You spoke a little bit about Louie’s character development, and she’s definitely been one of the more polarizing characters on the show. And viewers either applaud her behavior, her actions, or they've been opposed to her. So as an actress, how have you dealt with the changes in her character? Especially comes when especially when it comes to the fans as sentiments about her changes season to season?

It’s been fun. I. I think Louie has been pretty consistent, very consistent in her loyalty, consistent in her love, consistent in what she brings to the table, consistent in her being smart, and making dynamic decisions. And it’s interesting to experience the audience’s reactions and sentiments. I’m not mad that people are mad at Louie right now. I am a bit disturbed by their reasoning. I think a lot of the reasons that people write about don’t make sense. And it makes me wonder if people are really watching the show. But it is always it’s still fun. 
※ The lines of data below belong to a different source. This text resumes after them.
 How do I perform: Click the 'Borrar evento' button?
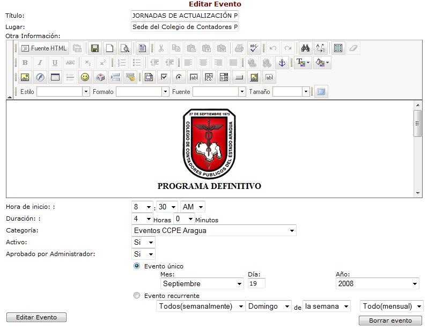coord(390,320)
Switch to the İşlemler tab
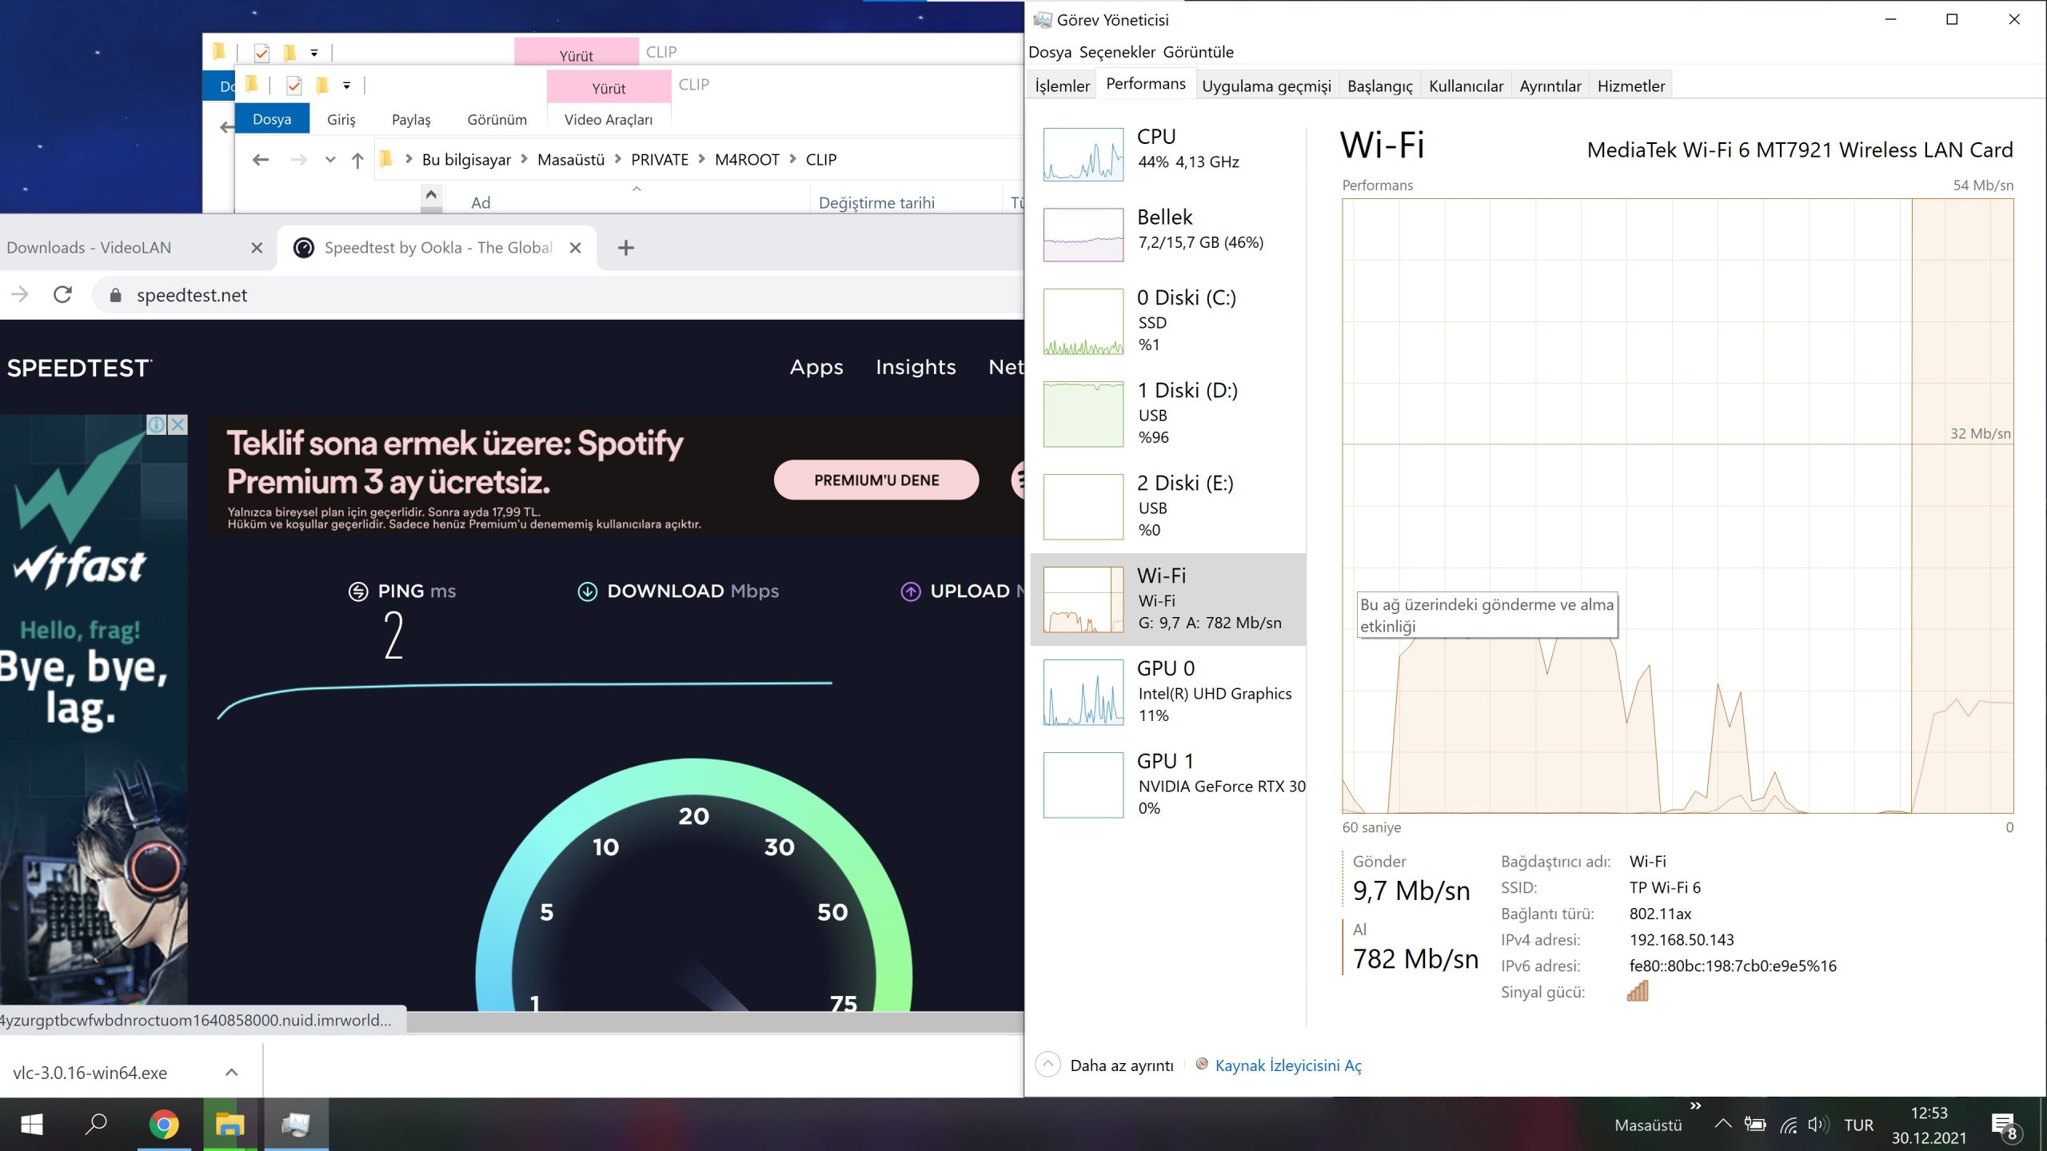The width and height of the screenshot is (2047, 1151). (1062, 86)
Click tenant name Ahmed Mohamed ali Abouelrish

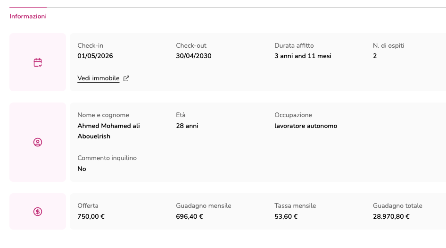click(108, 131)
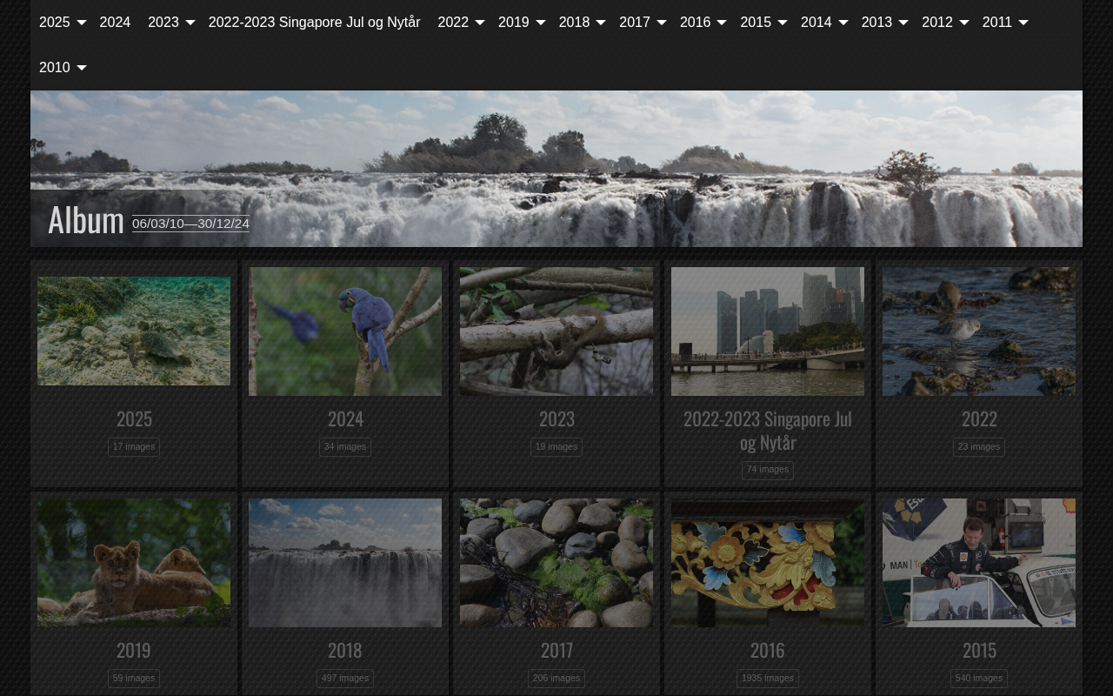
Task: Expand the 2023 menu dropdown arrow
Action: tap(190, 23)
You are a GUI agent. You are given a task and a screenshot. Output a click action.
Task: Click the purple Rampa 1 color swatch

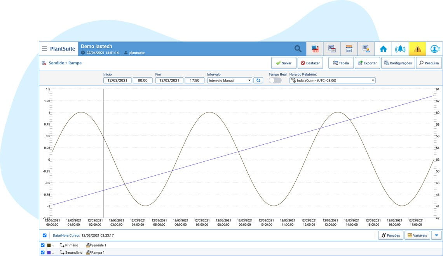tap(49, 253)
Do you feel as if this was a good time to close out the show?

Yes. You know, I think we came in, we have a story to tell, and we told it. We told it well, and I don’t think we need to drag it out any longer. I think it’s a wonderful thing to kind of go out with a bang and go out on top. I’ll miss everybody.  I’ll miss the family, but it’s a good time to go. 
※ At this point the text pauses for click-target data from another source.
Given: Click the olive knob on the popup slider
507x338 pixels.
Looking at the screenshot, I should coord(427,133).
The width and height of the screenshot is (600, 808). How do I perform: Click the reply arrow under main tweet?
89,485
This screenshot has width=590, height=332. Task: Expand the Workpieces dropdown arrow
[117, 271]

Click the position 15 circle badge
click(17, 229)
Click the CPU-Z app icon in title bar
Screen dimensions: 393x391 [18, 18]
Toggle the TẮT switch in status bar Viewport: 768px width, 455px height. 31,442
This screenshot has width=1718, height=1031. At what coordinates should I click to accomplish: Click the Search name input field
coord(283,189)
Now, the show continued after John Singleton's unfortunate passing, which I'm sure in the beginning was difficult for the cast and crew to foresee. And he had already contributed amazing work to American film and television, especially pushing Black stories forward. So how do you feel as if 'Snowfall' has been a good, final tribute to him?
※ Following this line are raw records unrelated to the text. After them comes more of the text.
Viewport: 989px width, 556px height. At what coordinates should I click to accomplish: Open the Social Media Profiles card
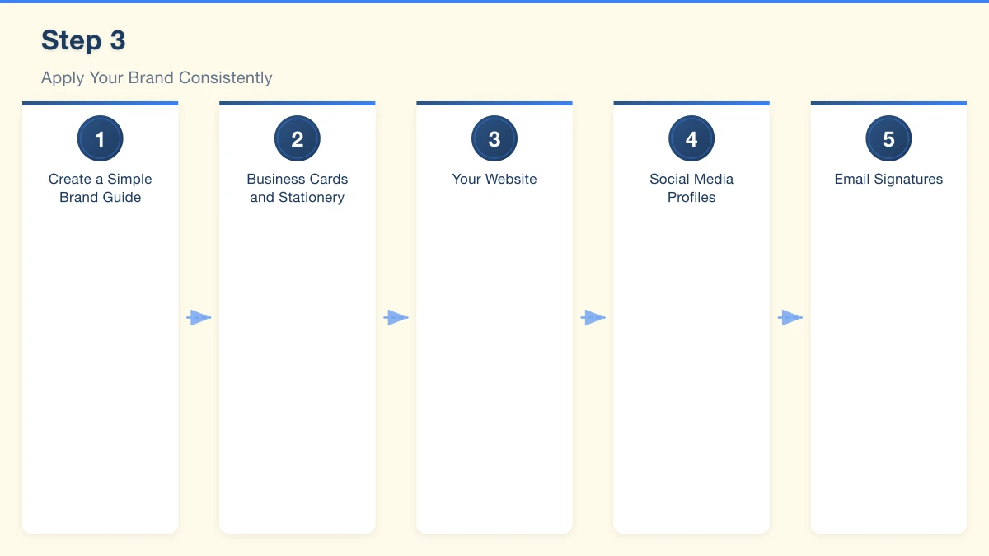pyautogui.click(x=691, y=188)
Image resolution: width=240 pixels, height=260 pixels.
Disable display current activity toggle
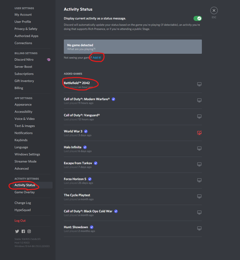(x=198, y=18)
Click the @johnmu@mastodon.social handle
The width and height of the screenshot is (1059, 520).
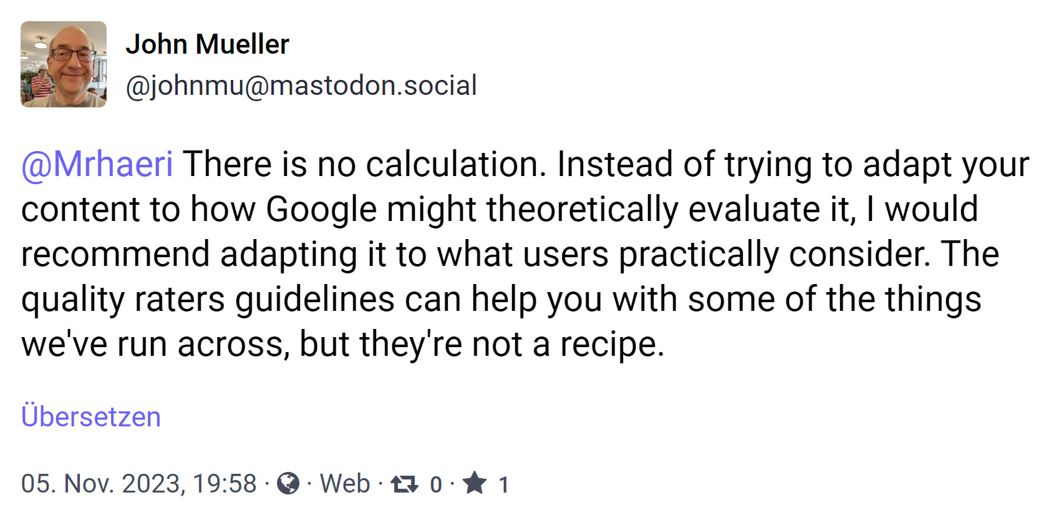click(x=301, y=86)
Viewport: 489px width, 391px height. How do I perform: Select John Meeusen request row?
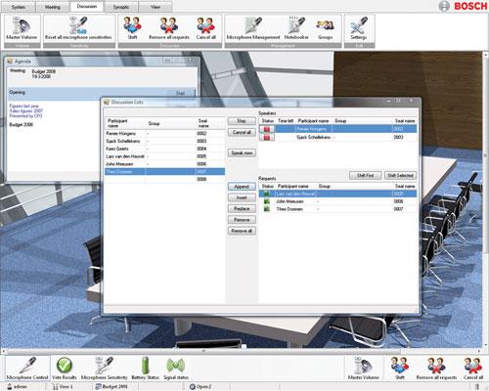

I think we all put our best foot forward. We all brought our A-game. We all bring the heat. And that’s what John loved to see. He loved to see us bring the heat. He loved to see us thriving. He fought for people. He fought for equity. So the evolution of even our cast and crew and how much more diverse they were, there was always the situation. But by this final season, it was way more diverse than it was in the beginning. And so I think the effort of his fight with carried on. I think he would be proud. I feel like he would be proud of us on so many levels. 

Now that 'Snowfall' is over, what are you hoping to get into next as far as the next phase of your career? Do you plan to balance your life as a theater actress with what you're doing in the film and television world?

I always planned for that. We’ll see what happens. I’m open. I am also producing now, so I think it’s really important to tell your story and tell the stories that you want to see in the world and not to wait. And there are so many platforms and ways and accessibility now that it’s not hard to get your project made, because it certainly is the whole other grind. But there’s an opportunity to be the change you want to see. So I’m excited to be doing that. And I’m excited for whatever is next for me acting-wise. I’m five months pregnant now, so I’m really excited to bring this new life into the world. And I’m excited not to be worried about what’s next. Worry is more so in the back seat. I can’t say that I don’t have any worries ever. Certainly, I do, but it’s not the thing that’s driving the car. It’s not the thing that’s controlling my life. And I’m really grateful to be in that space.